What's the best manner of implementing a social activity stream?

Ruby on-RailsAndroid ActivitySocial Networking

Ruby on-Rails Problem Overview


I'm interested in hearing your opinions in which is the best way of implementing a social activity stream (Facebook is the most famous example). Problems/challenges involved are:

  • Different types of activities (posting, commenting ..)
  • Different types of objects (post, comment, photo ..)
  • 1-n users involved in different roles ("User x replied to User y's comment on User's Z post")
  • Different views of the same activity item ("you commented .." vs. "your friend x commented" vs. "user x commented .." => 3 representations of a "comment" activity)

.. and some more, especially if you take it to a high level of sophistication, as Facebook does, for example, combining several activity items into one ("users x, y and z commented on that photo"

Any thoughts or pointers on patterns, papers, etc on the most flexible, efficient and powerful approaches to implementing such a system, data model, etc. would be appreciated.

Although most of the issues are platform-agnostic, chances are I end up implementing such a system on Ruby on Rails

Ruby on-Rails Solutions


Solution 1 - Ruby on-Rails

I have created such system and I took this approach:

Database table with the following columns: id, userId, type, data, time.

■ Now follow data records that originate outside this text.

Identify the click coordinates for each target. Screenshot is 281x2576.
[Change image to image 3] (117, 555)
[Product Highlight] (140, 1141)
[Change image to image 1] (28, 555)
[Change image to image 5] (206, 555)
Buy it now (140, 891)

  • userId is the user who generated the activity
  • type is the type of the activity (i.e. Wrote blog post, added photo, commented on user's photo)
  • data is a serialized object with meta-data for the activity where you can put in whatever you want

This limits the searches/lookups, you can do in the feeds, to users, time and activity types, but in a facebook-type activity feed, this isn't really limiting. And with correct indices on the table the lookups are fast.

With this design you would have to decide what metadata each type of event should require. For example a feed activity for a new photo could look something like this:

{id:1, userId:1, type:PHOTO, time:2008-10-15 12:00:00, data:{photoId:2089, photoName:A trip to the beach}}

You can see that, although the name of the photo most certainly is stored in some other table containing the photos, and I could retrieve the name from there, I will duplicate the name in the metadata field, because you don't want to do any joins on other database tables if you want speed. And in order to display, say 200, different events from 50 different users, you need speed.

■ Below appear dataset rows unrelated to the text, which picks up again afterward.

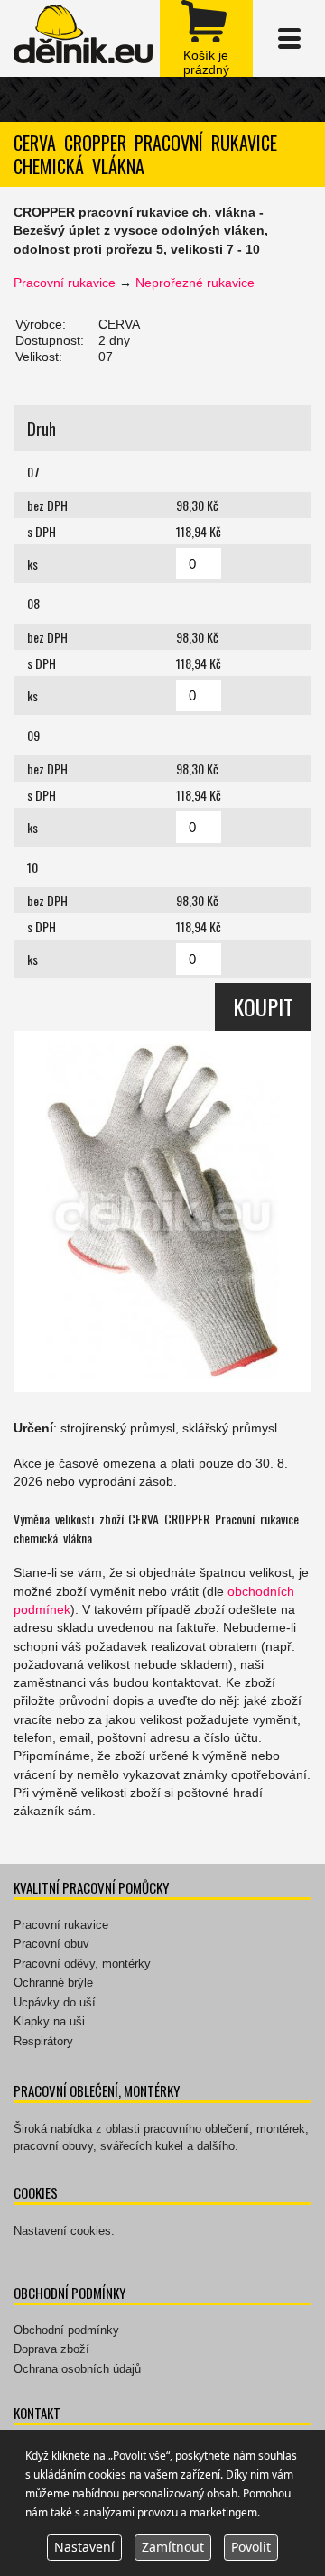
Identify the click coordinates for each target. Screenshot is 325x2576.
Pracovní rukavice (65, 282)
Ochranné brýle (53, 1982)
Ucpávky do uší (55, 2002)
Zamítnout (173, 2546)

Then I have classes that extends a basic FeedActivity class for rendering the different types of activity entries. Grouping of events would be built in the rendering code as well, to keep away complexity from the database.

Solution 2 - Ruby on-Rails

This is a very good presentation outlining how Etsy.com architected their activity streams. It's the best example I've found on the topic, though it's not rails specific.

http://www.slideshare.net/danmckinley/etsy-activity-feeds-architecture

Solution 3 - Ruby on-Rails

We've open sourced our approach: https://github.com/tschellenbach/Stream-Framework It's currently the largest open source library aimed at solving this problem.

The same team which built Stream Framework also offers a hosted API, which handles the complexity for you. Have a look at getstream.io There are clients available for Node, Python, Rails and PHP.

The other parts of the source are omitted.